Im Biedermeier eiferte das Wiener Bürgertum dem Adel nach. Kochbücher waren der Schlüssel zu diesem Lebensstil, der durch herrschaftliche Kulinarik erlebbar werden sollte. Gulasch, Kalbsschnitzel und viel Rindfleisch landeten auf den Tellern. Ab 1884 drang die Wiener Küche über große Kochkunst-Ausstellungen ins internationale Bewusstsein und wurde unter dieser Bezeichnung in ihre Eigenständigkeit geführt. Auf den Ausstellungen wurden neue Produkte und technische Errungenschaften präsentiert. Speisen wie die Frankfurter Würstel und der Reichenauer Zwieback erhielten Auszeichnungen. Besonders prächtige und edle Gerichte benannte man zu dieser Zeit nach gekrönten Häuptern oder Angehörigen des Hochadels. Davon zeugen heute noch Pálffyknödel, Esterházy-Schnitten und – nicht zu vergessen – der Kaiserschmarrn. Zugleich entwickelte die Arbeiter*innenschaft aus der Not heraus preiswerte und dennoch sättigende Rezepte.

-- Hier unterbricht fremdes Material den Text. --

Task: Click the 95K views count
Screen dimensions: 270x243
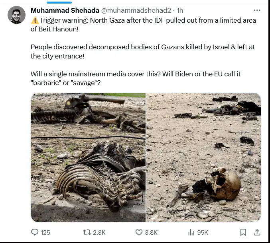Action: tap(203, 232)
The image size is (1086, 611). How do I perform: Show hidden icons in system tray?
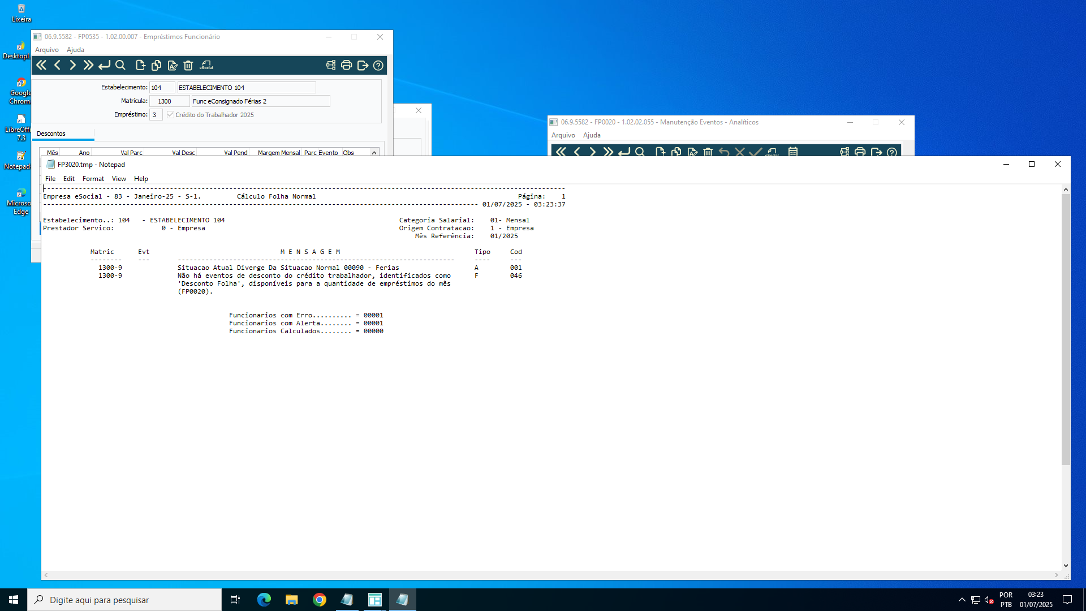962,600
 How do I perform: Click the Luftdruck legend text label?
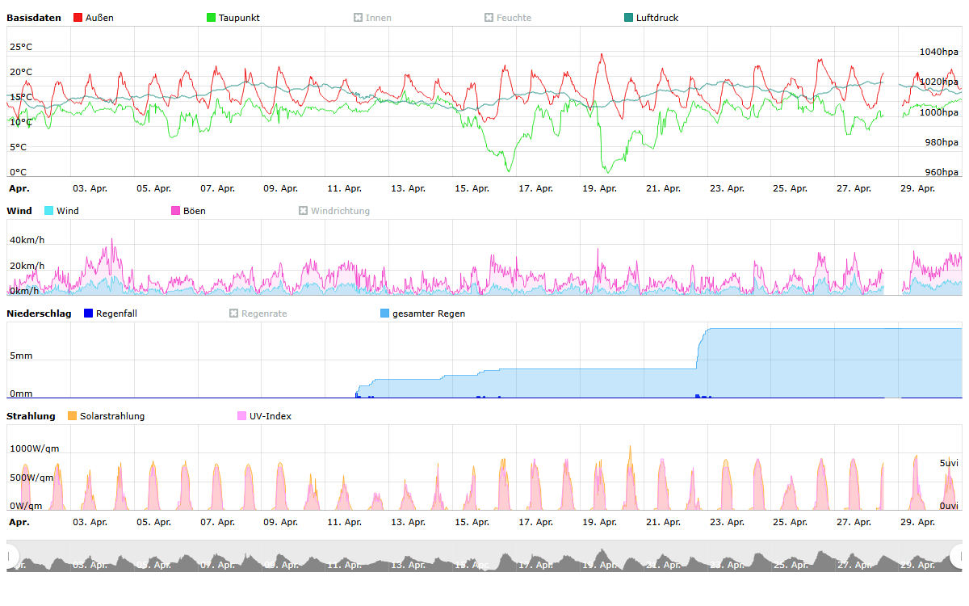pyautogui.click(x=656, y=18)
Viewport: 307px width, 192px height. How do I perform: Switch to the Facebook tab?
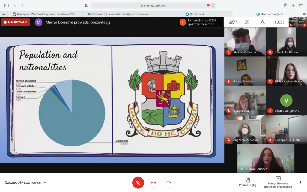tap(195, 14)
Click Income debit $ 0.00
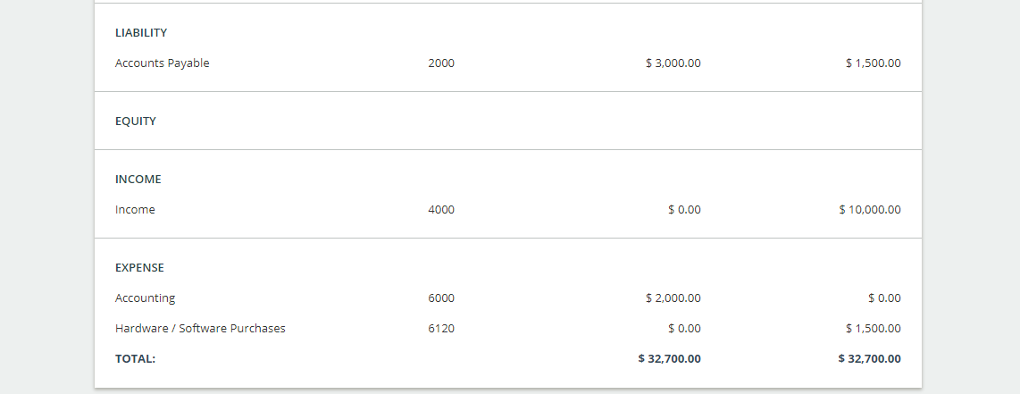Image resolution: width=1020 pixels, height=394 pixels. coord(684,209)
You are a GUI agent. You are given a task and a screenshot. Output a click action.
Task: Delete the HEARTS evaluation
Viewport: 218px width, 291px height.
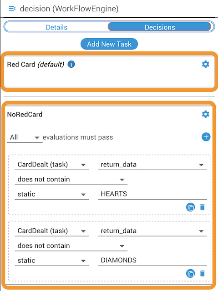click(203, 207)
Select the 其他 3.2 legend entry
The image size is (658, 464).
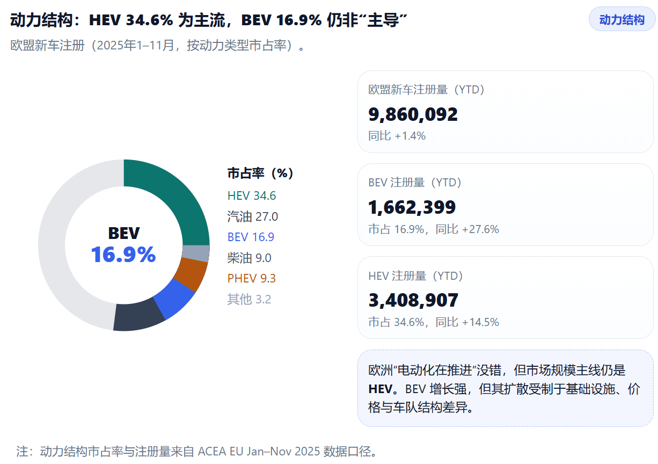pyautogui.click(x=249, y=299)
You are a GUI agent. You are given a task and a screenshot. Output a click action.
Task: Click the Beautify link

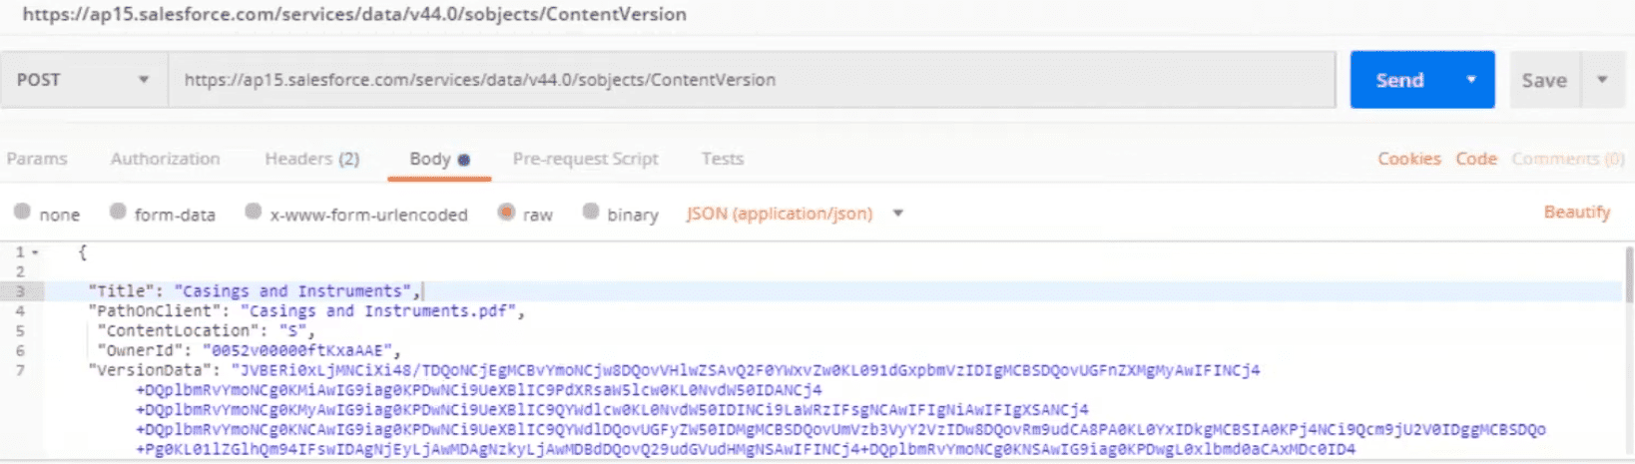(1576, 212)
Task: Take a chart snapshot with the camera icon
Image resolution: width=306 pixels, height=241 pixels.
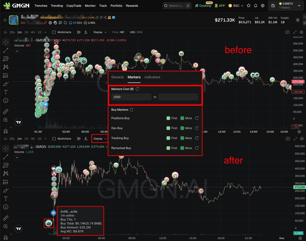Action: point(287,32)
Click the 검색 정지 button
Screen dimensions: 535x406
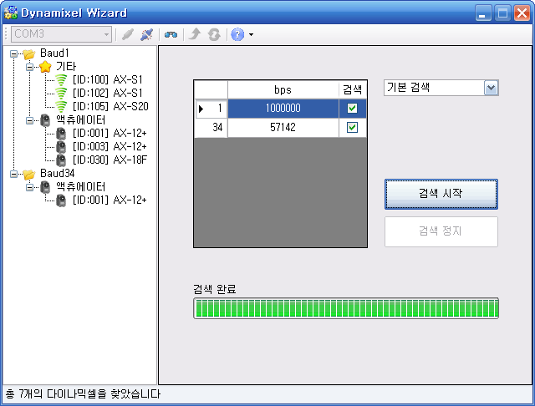click(441, 231)
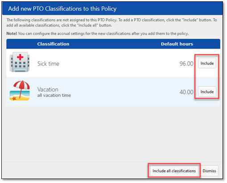Click the 40.00 default hours value

(186, 92)
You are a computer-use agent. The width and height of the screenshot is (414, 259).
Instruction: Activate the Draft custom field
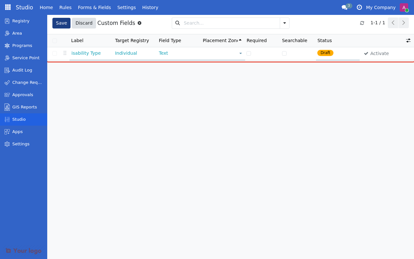point(376,53)
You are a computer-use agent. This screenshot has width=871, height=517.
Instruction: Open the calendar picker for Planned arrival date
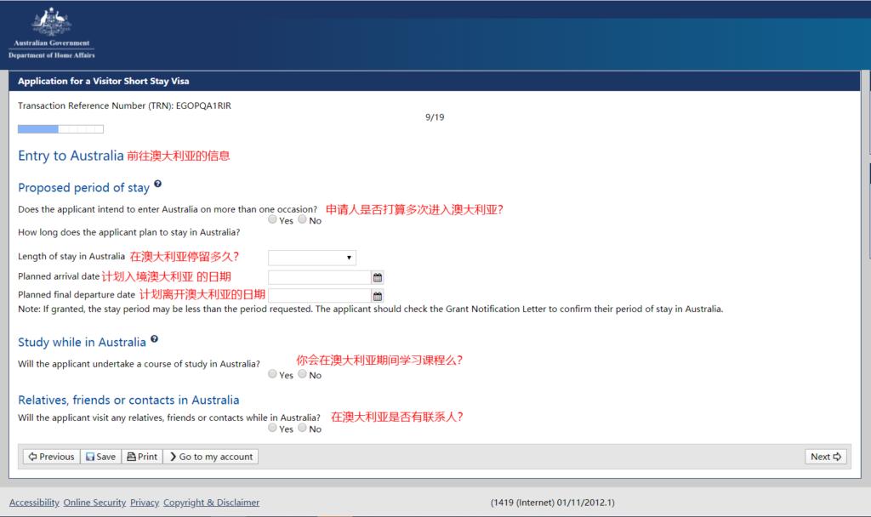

Hedonistische „Phäaken“ schmausten und tranken in Wiener Gasthäusern und Restaurants. Die lokale Küche wurde besonders stark durch Beziehungen und Austausch zwischen den vielfältigen cis- und transleithanischen Kulturkreisen innerhalb der Habsburger Monarchie geprägt. So kamen das ungarische Gulasch, die böhmischen Mehlspeisen und noch vieles mehr auf den Wiener Tisch. Auch das „urwienerische“ Backhendl erlebte damals seinen Höhenflug und wurde namensgebend für die sogenannte „Backhendlzeit“. Das Gabelfrühstück, eine kleine warme Mahlzeit, welche dem Mittagessen vorangeht, wurde ebenfalls zu einer Wiener Tradition. In Kaffeehäusern, gelegentlich mit Mobiliar der Wiener Werkstätte versehen, tauschten sich um 1900 Wiens Intellektuelle und Kulturschaffende bei Melange und Co. aus.

Der Phäake

Ich hab sonst nix, drum hab ich gern

ein gutes Papperl, liebe Herrn:

Zum Gabelfrühstück gönn ich mir

ein Tellerfleisch, ein Krügerl Bier,

schieb an und ab ein Gollasch ein,

(kann freilich auch ein Bruckfleisch sein),

ein saftiges Beinfleisch, nicht zu fett,

sonst hat man zu Mittag sein Gfrett.

[…]

Josef Weinheber, aus dem Buch „Wien wörtlich“, 1935

Die Speisepläne variierten jedoch stark nach sozialer Schicht. Während Adelige und Großbürgerliche fast täglich Fleisch verzehrten, mussten sich Arbeiter*innen häufig mit einer Mehlsuppe als einziger täglicher Mahlzeit begnügen. Doch der technische Fortschritt hatte nicht nur zu Neuerungen in der Zubereitung und Haltbarmachung von Speisen geführt, sondern auch zahlreiche Ersatzprodukte wie Margarine und Rübenzucker hervorgebracht. Außerdem sollten Fertigprodukte wie Suppenwürfel von Maggi die tägliche Ernährung erleichtern. Der wohl berühmteste freiwillige und überzeugte Vegetarier Wiens war übrigens der Komponist Gustav Mahler.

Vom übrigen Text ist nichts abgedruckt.